SECCIÓN DE TEXTO.
* * * * * * * * *

Gran parte de nuestra comunicación verbal se refiere a conceptos abstractos, que los niños no van a utilizar ni entender de manera efectiva porque el mundo de los niños se caracteriza por la concreción y la necesidad de interactuar con objetos tangibles, aunque lo hagan de manera simbólica. Es en este contexto en el que jugar se presenta como una forma concreta de expresión para los niños y plasma su manera de enfrentarse, interactuar y entender su entorno. A través del jugar, los niños encuentran un medio seguro para explorar y procesar emociones, conflictos internos y relaciones sociales.

* * * * * * * * *

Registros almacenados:
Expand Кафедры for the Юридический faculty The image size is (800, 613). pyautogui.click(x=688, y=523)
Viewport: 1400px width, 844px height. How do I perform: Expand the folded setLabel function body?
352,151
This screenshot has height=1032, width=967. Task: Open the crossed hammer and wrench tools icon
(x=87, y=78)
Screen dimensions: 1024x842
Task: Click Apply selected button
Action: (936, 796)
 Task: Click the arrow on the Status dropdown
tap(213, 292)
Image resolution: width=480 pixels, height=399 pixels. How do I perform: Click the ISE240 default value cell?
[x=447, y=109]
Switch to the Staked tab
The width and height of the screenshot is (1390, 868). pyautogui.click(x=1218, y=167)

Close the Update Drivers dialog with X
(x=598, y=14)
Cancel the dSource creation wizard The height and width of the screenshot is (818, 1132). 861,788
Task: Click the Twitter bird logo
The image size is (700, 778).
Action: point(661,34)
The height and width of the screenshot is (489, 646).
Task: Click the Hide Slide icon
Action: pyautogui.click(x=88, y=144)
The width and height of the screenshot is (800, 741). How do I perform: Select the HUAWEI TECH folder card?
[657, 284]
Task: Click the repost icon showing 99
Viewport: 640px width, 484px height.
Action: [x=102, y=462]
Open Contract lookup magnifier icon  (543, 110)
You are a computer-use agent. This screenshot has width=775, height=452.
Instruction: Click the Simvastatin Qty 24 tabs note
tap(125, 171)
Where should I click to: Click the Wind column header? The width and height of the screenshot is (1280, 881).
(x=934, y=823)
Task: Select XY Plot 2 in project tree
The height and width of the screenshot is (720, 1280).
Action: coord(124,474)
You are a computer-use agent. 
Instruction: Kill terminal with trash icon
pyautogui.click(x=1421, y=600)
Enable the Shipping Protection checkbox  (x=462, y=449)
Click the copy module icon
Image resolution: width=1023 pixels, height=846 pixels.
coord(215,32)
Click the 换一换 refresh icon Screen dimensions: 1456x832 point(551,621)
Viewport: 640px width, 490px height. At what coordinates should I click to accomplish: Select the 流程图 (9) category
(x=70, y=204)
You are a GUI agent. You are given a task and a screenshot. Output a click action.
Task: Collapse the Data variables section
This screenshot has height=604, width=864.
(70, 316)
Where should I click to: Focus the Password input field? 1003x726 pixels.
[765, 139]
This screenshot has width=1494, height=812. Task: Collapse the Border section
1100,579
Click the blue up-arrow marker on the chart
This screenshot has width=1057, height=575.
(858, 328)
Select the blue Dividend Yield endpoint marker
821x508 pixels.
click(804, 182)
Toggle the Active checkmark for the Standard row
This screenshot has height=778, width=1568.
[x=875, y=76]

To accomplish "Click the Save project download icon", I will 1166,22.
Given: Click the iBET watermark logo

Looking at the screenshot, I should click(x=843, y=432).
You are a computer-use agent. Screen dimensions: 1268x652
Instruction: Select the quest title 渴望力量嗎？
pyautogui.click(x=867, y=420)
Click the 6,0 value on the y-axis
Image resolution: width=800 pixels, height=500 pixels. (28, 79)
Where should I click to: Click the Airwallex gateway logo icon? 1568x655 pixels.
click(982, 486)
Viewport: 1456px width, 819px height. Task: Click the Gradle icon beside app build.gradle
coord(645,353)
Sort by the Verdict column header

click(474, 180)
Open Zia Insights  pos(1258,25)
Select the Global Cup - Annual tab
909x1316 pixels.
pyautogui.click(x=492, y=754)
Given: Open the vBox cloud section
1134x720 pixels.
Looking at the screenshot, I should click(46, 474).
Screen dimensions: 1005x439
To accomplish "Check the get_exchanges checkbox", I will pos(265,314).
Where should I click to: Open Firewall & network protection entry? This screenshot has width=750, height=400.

* * * * * * * * *

PROBLEMA A RESOLVER.
Transcribe completo y sin alteraciones el texto sobre el juego infantil. Los registros no guardan relación alguna con el texto.

RESPUESTA ESPERADA.
Gran parte de nuestra comunicación verbal se refiere a conceptos abstractos, que los niños no van a utilizar ni entender de manera efectiva porque el mundo de los niños se caracteriza por la concreción y la necesidad de interactuar con objetos tangibles, aunque lo hagan de manera simbólica. Es en este contexto en el que jugar se presenta como una forma concreta de expresión para los niños y plasma su manera de enfrentarse, interactuar y entender su entorno. A través del jugar, los niños encuentran un medio seguro para explorar y procesar emociones, conflictos internos y relaciones sociales.